Sunday Update No. 6: Generating queries from csv with psycopg2
The Numbers
- Total commits: 4
- Repos contributed to: 1
- Most popular repo: Smartsheet Calendar
- Most popular days: Mar. 25, 2 commits
What I learned
The project I worked on most this week isn’t complete, so I wanted to go over something that didn’t end up on github but was still a learning moment for me.
We’re doing a lot of work around campaign finance in the Chicago mayoral election, and this week I wanted to quickly check if a list any of a list of names shows up in the records. In the past I’ve sometimes gone with the incredibly long sql where statement for something like this, but we were comparing a number of different lists with dozens of names, so hand-coding the query wasn’t going to work.
I needed to scrape some of the data, and in the process of writing to a csv I realized I could just as easily send that info directly to an sql query. I was writing the scraper in python and the database itself is postgres, so I was able to easily add a call to psycopg2 for each time the scraper found a matching element. (note: The project isn’t out yet so these are just example queries, but I’ll try and post a link to the project and full code next week)
from bs4 import BeautifulSoup
import urllib2
import psycopg2
import probablepeople
import csv
import re
data = []
conn = psycopg2.connect("dbname=electionmoney user=chris")
cur = conn.cursor()
def scrape():
soup = BeautifulSoup(open("scrape.html"))
table_body = soup.find('tbody')
rows = table_body.find_all('tr',class_='data')
cur = conn.cursor()
for row in rows:
td = row.find_all('td')
state = td[6].string.split(',')[-1]
peep = probablepeople.tag(td[2].string)[0]
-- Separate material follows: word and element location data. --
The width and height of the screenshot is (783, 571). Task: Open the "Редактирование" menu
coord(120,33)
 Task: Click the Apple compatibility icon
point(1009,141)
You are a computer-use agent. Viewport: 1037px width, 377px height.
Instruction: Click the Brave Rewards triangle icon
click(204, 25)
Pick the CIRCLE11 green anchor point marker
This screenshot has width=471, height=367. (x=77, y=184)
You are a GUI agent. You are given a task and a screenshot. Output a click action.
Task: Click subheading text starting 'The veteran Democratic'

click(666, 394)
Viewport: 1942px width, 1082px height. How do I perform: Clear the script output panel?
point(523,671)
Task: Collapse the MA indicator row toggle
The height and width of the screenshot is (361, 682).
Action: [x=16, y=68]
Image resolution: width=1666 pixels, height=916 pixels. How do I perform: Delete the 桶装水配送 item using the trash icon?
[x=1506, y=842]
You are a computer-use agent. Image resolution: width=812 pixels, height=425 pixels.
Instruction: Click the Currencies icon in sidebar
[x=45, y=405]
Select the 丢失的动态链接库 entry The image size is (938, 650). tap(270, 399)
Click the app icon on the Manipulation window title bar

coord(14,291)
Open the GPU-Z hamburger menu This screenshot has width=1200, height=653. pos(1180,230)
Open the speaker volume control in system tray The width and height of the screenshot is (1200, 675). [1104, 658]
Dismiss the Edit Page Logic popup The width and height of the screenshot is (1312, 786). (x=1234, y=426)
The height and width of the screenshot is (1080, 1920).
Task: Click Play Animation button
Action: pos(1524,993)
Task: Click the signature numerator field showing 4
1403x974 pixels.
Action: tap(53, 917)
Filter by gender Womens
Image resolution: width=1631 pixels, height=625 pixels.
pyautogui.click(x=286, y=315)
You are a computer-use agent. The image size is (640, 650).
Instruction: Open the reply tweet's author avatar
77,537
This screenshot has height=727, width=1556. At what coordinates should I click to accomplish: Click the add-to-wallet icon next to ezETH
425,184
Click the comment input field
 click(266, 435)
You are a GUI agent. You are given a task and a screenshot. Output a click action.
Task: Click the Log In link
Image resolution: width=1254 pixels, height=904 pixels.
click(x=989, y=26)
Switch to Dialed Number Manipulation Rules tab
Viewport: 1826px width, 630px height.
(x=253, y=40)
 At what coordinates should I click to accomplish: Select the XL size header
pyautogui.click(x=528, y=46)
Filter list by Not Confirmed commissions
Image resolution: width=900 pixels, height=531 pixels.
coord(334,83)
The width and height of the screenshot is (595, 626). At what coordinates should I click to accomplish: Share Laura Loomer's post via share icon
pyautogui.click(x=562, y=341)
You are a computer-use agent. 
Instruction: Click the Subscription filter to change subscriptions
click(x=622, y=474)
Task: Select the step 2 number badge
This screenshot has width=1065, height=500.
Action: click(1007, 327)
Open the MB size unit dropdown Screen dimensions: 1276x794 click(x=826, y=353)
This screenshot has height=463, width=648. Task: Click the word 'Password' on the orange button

lastname = peep['Surname']
cur.execute("""SELECT * FROM receipts where lower(trim("LastOnlyName"))=lower(trim(%s)) AND lower(trim("State"))=lower(trim(%s))""", (lastname,state))
results = cur.fetchall()
cur.close
for item in results:
if item not in data:
data.append(item)
I reused that same format with a csv list of companies by replacing the beautiful soup code with with open('companies.csv', 'rb') as csvfile:
and iterating on the rows.
The biggest issue I had was working with another query that required a LIKE comparison with a python variable. Since postgres uses ‘%’ for wildcards and python uses ‘%’ for variables, the psycopg2 query got confused about what exactly I meant. After some hunting, I found that creating the query itself as a variable and then passing that to psycopg2 worked.
query = "".join(('%',company,'%'))
cur.execute("""SELECT * FROM receipts where lower(trim("Employer")) LIKE lower(trim(%s))""", (query,))
This made re-querying the data much easier and as an added bonus makes the entire trail reproducible and able to be put under version control. Earlier this month I was lucky enough to go to NICAR, IRE’s computer-assisted reporting (i.e, journo-nerd) conference, and one of my main goals coming out is to have a better process for data projects. I feel like this is another step in that direction.
This week
Again, a lot of items I talked about last week are still on this week’s to-do list
- I need to write up my formal goals list for this project
- Continue to add features to the blog (archives, comments, etc …)
- Write up my process for actually creating the blog in more depth
- Write up the process for the campaign finance tracker
- Finish and writeup the smartsheet calendar project